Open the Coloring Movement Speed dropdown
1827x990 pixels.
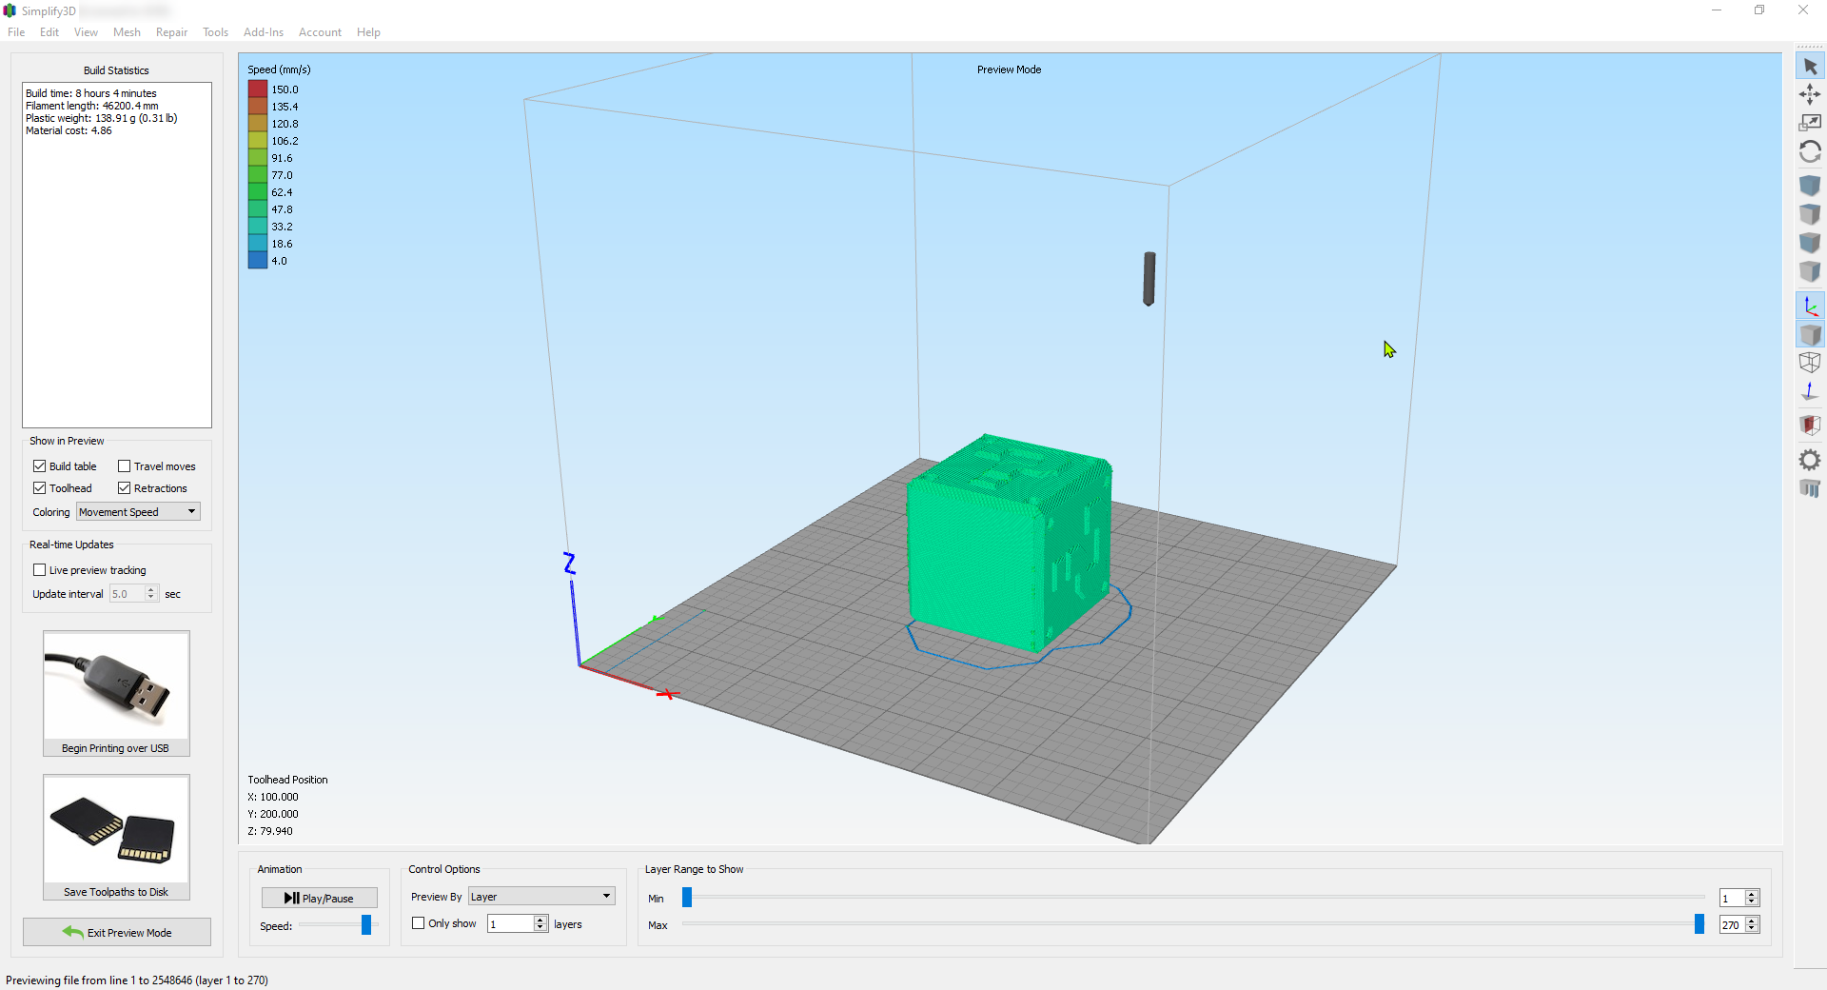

........

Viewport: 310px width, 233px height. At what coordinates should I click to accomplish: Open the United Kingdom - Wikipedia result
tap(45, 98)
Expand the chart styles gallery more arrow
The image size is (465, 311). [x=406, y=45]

........

Problem details - Copy the lines above exactly, beginning at the line that has "Open the Coloring Movement Speed dropdown" and stopping after the line that has "1827x990 pixels.", and omit the rest.

Answer box -
Open the Coloring Movement Speed dropdown
1827x990 pixels.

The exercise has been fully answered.